More than a thousand Lake Macquarie and Wangi Wangi locals braved stormy weather to pay their respects at the Wangi RSL Sub-Branch Club cenotaph on Anzac Day last year.
The service and march, which included more than 60 historic vehicles in the procession from Puna Road to the local RSL, commemorated the memory of Australian and New Zealand troops on the 103rd anniversary of their landing at Gallipoli.
After the march, which began under heavy rain, the service in front of the Wangi RSL included the traditional last post and a minute of silence.

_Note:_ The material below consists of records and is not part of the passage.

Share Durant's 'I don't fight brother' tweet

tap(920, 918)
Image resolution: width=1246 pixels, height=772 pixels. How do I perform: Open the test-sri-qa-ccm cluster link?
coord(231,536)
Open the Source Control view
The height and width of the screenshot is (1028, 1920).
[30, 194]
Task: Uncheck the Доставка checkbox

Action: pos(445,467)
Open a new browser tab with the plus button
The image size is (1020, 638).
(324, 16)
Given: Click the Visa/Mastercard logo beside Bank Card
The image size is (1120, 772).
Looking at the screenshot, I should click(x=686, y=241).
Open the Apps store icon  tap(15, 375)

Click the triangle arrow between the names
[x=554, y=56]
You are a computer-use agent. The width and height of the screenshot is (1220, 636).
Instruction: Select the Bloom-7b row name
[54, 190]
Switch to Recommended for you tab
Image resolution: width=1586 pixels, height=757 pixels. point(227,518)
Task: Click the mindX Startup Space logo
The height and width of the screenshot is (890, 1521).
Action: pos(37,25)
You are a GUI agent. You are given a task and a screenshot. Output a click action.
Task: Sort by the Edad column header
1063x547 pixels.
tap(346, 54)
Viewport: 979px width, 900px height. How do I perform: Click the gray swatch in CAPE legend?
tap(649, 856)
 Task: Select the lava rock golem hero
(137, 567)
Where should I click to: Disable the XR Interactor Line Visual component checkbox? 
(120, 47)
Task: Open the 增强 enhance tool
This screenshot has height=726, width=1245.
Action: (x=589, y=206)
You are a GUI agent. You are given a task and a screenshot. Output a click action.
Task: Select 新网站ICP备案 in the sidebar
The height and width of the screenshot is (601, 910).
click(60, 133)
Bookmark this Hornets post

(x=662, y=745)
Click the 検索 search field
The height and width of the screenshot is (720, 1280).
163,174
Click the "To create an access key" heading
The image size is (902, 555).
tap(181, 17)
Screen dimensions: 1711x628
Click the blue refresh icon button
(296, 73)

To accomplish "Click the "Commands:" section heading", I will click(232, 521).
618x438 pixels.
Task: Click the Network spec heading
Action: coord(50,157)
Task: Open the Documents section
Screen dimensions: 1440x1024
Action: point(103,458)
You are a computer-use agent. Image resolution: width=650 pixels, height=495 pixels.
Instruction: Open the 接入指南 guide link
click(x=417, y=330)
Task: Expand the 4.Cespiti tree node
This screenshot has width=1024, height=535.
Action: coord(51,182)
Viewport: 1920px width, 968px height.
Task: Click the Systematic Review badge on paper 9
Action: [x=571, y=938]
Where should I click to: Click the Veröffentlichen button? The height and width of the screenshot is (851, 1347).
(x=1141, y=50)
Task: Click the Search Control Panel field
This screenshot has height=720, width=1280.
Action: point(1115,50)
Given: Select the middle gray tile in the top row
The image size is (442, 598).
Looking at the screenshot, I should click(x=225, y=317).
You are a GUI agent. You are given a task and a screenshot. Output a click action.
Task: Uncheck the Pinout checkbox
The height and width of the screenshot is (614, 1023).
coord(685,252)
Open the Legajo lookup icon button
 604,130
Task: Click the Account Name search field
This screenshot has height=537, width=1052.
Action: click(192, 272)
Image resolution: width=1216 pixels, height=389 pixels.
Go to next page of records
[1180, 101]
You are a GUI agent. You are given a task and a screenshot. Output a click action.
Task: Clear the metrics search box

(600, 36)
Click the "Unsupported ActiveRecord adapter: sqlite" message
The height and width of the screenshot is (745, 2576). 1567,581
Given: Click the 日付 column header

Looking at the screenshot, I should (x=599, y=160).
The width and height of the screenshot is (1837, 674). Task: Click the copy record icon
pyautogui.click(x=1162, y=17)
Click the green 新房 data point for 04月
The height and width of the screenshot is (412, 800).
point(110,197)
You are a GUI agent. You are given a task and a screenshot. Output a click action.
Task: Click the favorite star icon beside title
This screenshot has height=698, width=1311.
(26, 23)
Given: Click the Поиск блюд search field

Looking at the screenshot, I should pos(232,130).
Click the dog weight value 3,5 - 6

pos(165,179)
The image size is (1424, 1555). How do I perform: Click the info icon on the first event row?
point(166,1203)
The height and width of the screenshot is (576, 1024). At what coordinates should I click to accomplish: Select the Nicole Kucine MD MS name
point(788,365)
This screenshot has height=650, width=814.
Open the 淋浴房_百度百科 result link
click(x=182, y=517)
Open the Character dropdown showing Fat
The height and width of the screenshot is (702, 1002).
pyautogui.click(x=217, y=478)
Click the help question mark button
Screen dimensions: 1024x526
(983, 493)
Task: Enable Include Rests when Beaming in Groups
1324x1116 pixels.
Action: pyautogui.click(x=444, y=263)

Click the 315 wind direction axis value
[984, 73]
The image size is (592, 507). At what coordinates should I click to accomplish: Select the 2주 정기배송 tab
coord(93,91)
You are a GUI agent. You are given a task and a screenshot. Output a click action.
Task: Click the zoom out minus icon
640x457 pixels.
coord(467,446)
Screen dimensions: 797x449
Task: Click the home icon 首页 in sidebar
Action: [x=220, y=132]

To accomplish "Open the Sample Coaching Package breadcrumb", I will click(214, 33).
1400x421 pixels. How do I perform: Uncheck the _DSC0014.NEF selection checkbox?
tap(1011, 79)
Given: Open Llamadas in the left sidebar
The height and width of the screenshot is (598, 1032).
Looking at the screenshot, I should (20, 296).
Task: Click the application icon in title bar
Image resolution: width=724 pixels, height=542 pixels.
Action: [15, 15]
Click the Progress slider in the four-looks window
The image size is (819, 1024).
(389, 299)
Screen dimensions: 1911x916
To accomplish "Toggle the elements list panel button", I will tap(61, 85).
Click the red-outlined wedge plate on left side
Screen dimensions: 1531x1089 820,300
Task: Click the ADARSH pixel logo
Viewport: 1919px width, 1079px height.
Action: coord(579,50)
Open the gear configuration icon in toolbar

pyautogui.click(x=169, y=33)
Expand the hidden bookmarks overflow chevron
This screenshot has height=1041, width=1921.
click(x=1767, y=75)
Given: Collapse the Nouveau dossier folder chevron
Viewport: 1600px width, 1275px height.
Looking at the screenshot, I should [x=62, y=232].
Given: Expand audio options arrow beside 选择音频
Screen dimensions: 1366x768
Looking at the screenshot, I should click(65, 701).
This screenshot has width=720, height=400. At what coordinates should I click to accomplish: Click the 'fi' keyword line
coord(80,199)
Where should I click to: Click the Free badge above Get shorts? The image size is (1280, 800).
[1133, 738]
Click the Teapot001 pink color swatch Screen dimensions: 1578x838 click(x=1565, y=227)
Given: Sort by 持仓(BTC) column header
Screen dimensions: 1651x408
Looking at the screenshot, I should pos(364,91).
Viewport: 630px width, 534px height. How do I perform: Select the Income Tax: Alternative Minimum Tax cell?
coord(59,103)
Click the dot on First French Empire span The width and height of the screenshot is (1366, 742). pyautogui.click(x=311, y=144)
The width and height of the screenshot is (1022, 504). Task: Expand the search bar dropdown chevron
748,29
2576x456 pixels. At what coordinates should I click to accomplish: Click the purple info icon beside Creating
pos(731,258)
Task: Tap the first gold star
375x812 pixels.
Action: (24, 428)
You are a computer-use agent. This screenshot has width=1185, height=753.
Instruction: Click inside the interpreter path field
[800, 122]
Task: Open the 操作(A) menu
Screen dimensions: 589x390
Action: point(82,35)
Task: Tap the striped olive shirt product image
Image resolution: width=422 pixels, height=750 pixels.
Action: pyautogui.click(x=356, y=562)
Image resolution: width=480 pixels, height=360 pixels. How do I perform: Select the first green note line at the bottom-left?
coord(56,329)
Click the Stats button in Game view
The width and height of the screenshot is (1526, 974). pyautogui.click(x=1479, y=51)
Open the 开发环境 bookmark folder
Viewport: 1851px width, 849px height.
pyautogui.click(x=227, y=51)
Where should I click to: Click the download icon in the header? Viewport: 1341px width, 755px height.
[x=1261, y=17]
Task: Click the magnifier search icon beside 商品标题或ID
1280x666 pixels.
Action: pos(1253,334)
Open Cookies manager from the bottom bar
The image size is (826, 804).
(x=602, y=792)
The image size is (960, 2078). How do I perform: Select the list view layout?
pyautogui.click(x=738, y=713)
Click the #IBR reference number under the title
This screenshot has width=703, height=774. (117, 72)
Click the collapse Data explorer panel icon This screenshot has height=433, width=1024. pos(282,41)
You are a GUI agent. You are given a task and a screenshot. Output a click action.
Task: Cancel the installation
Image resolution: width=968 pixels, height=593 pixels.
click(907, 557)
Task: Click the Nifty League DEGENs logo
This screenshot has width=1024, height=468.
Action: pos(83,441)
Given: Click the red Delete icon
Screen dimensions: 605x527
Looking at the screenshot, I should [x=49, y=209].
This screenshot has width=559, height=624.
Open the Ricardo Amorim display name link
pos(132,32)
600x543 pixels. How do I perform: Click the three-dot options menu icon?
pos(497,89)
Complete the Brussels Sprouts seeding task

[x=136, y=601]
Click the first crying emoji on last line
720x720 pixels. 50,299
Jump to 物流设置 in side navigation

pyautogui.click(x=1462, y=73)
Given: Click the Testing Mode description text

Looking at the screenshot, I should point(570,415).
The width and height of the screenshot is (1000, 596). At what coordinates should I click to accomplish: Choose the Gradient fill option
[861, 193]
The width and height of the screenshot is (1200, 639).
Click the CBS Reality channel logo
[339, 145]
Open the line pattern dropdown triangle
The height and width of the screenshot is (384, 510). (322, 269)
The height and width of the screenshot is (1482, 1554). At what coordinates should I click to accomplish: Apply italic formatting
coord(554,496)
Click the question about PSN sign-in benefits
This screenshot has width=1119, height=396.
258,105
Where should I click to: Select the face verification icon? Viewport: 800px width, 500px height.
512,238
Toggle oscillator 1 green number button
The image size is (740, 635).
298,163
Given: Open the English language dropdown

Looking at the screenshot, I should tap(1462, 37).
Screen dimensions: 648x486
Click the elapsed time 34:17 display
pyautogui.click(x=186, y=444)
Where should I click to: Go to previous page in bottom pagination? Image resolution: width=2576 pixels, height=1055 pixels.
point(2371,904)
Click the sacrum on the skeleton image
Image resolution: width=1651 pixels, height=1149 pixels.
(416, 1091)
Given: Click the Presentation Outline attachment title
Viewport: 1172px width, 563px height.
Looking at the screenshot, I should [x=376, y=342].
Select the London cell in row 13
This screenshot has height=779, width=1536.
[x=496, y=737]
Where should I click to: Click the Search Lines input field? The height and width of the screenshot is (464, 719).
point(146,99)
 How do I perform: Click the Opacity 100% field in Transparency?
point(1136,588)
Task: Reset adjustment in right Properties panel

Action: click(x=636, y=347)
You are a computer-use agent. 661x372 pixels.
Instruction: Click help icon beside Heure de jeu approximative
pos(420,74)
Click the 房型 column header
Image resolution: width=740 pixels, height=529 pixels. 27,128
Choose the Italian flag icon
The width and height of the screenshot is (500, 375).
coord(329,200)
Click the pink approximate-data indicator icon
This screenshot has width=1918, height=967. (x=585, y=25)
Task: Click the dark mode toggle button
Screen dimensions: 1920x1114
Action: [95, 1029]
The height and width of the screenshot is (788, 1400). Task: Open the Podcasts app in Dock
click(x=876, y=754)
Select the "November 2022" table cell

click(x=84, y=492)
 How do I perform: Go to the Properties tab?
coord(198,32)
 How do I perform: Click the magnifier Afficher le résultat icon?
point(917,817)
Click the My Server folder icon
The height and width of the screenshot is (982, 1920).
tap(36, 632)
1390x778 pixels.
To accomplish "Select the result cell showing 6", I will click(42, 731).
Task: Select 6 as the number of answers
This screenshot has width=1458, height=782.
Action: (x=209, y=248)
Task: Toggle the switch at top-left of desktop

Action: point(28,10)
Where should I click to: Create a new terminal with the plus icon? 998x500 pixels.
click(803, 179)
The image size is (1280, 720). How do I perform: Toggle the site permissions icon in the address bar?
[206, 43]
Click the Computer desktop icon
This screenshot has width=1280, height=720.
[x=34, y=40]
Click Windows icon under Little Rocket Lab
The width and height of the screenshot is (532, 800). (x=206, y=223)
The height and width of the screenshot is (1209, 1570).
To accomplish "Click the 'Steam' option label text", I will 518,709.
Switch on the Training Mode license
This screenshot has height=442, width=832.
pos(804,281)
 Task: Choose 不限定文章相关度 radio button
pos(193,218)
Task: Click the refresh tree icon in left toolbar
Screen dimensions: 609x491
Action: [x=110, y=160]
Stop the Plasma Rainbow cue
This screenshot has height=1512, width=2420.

Ex-serviceman and women, students, SES members, police, NSW Ambulance Service members and NSW Rural Fire Service and Fire and Rescue members, as well as representatives from the Lake Macquarie City Council, were all on hand to lay wreaths at the cenotaph.
There was also a fly past by the Royal Australian Air Force, timed perfectly with a brief respite from the storms.
This year there will be about 80 World War II vehicles in the parade.
Tracy Vadnjal, of Ryhope, will provide 43 vehicles from his extraordinary personal collection, while fellow members of Newcastle Military Vehicle Club will take their own vehicles, which will boost the total number on show to 80.
Included in the parade will be Jeeps, tanks, amphibious vehicles, Bren gun carriers, motorcycles and a rare AEC Dorchester armoured command vehicle.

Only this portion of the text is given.